(Beginning of MATERIAL FOR THE TASK)

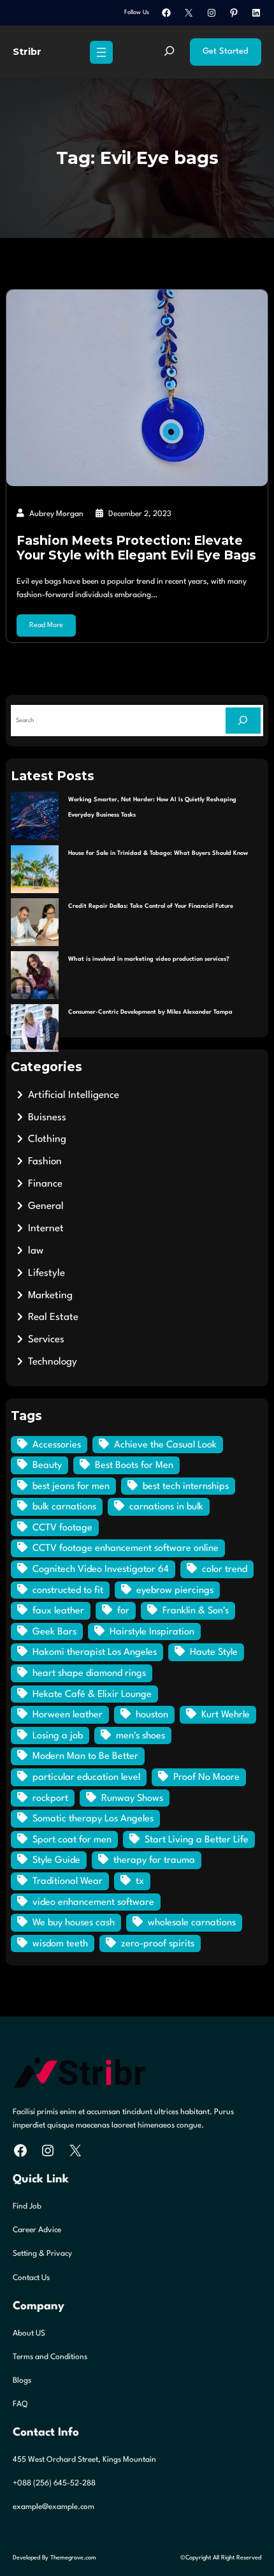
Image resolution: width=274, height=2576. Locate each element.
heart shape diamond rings (89, 1673)
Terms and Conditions (50, 2357)
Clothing (47, 1139)
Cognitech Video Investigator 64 (100, 1569)
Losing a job (57, 1736)
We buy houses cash (73, 1923)
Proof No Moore (206, 1777)
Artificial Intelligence (73, 1095)
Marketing (50, 1296)
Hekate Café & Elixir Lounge (92, 1694)
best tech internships (186, 1487)
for (123, 1611)
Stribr (27, 51)
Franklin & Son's (195, 1611)
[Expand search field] (169, 52)
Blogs (22, 2381)
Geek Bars (54, 1632)
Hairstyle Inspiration (152, 1632)
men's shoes (140, 1736)
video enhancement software (93, 1902)
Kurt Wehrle (225, 1715)
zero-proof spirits (157, 1944)
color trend (224, 1569)
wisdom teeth (60, 1944)
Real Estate (53, 1317)
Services (46, 1340)
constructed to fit (67, 1590)
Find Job (27, 2206)
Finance (45, 1184)
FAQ (20, 2404)
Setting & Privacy (42, 2254)
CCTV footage (62, 1528)
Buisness (47, 1118)
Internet (46, 1229)
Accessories (56, 1445)
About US (29, 2333)
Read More (46, 625)
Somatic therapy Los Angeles (93, 1819)
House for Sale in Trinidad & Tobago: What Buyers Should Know (158, 853)
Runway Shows (132, 1798)
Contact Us (31, 2278)
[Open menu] (101, 52)
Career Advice (37, 2230)
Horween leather (67, 1715)
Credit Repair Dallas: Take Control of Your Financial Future (150, 906)
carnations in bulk (166, 1507)
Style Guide (56, 1860)
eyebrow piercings (174, 1590)
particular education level (86, 1777)
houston (152, 1715)
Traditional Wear (67, 1881)
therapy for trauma (154, 1860)
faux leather (58, 1611)
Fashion (45, 1162)
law (35, 1251)
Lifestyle (46, 1273)
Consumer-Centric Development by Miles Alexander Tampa (150, 1012)
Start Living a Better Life (197, 1840)
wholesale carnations (192, 1923)
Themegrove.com (73, 2558)
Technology (52, 1362)
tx (140, 1881)
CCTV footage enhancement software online (125, 1548)
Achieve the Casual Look (165, 1445)
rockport (50, 1798)
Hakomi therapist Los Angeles (94, 1652)
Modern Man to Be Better (85, 1756)
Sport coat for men (72, 1840)
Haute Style (214, 1652)
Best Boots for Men (134, 1465)
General (46, 1206)
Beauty (47, 1465)
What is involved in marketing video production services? (148, 959)
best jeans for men (71, 1487)
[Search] (243, 720)
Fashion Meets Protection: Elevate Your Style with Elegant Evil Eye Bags (136, 548)
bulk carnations (64, 1507)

(End of MATERIAL FOR THE TASK)

Retype the data above verbatim, minus images.

> _ANSWER TO THE EXERCISE_:
Image resolution: width=274, height=2576. Locate each element.
heart shape diamond rings (89, 1673)
Terms and Conditions (50, 2357)
Clothing (47, 1139)
Cognitech Video Investigator 64 (100, 1569)
Losing a job (57, 1736)
We buy houses cash (73, 1923)
Proof No Moore (206, 1777)
Artificial Intelligence (73, 1095)
Marketing (50, 1296)
Hekate Café & Elixir Lounge (92, 1694)
best tech internships (186, 1487)
for (123, 1611)
Stribr (27, 51)
Franklin & Son's (195, 1611)
[Expand search field] (169, 52)
Blogs (22, 2381)
Geek Bars (54, 1632)
Hairstyle Inspiration (152, 1632)
men's shoes (140, 1736)
video enhancement software (93, 1902)
Kurt Wehrle (225, 1715)
zero-proof spirits (157, 1944)
color trend (224, 1569)
wisdom teeth (60, 1944)
Real Estate (53, 1317)
Services (46, 1340)
constructed to fit (67, 1590)
Find Job (27, 2206)
Finance (45, 1184)
FAQ (20, 2404)
Setting & Privacy (42, 2254)
CCTV footage (62, 1528)
Buisness (47, 1118)
Internet (46, 1229)
Accessories (56, 1445)
About US (29, 2333)
Read More (46, 625)
Somatic therapy Los Angeles (93, 1819)
House for Sale in Trinidad & Tobago: What Buyers Should Know (158, 853)
Runway Shows (132, 1798)
Contact Us (31, 2278)
[Open menu] (101, 52)
Career Advice (37, 2230)
Horween leather (67, 1715)
Credit Repair Dallas: Take Control of Your Financial Future (150, 906)
carnations in bulk (166, 1507)
Style Guide (56, 1860)
eyebrow piercings (174, 1590)
particular education level (86, 1777)
houston (152, 1715)
Traditional Wear (67, 1881)
therapy for trauma (154, 1860)
faux leather (58, 1611)
Fashion (45, 1162)
law (35, 1251)
Lifestyle (46, 1273)
Consumer-Centric Development by Miles Alexander Tampa (150, 1012)
Start Living a Better Life (197, 1840)
wholesale carnations (192, 1923)
Themegrove.com (73, 2558)
Technology (52, 1362)
tx (140, 1881)
CCTV footage enhancement software online (125, 1548)
Achieve the Casual Look (165, 1445)
rockport (50, 1798)
Hakomi therapist Los Angeles (94, 1652)
Modern Man to Be Better (85, 1756)
Sport coat for men (72, 1840)
Haute Style (214, 1652)
Best Boots for Men (134, 1465)
General (46, 1206)
Beauty (47, 1465)
What is involved in marketing video production services? (148, 959)
best jeans for men (71, 1487)
[Search] (243, 720)
Fashion Meets Protection: Elevate Your Style with Elegant Evil Eye Bags (136, 548)
bulk carnations (64, 1507)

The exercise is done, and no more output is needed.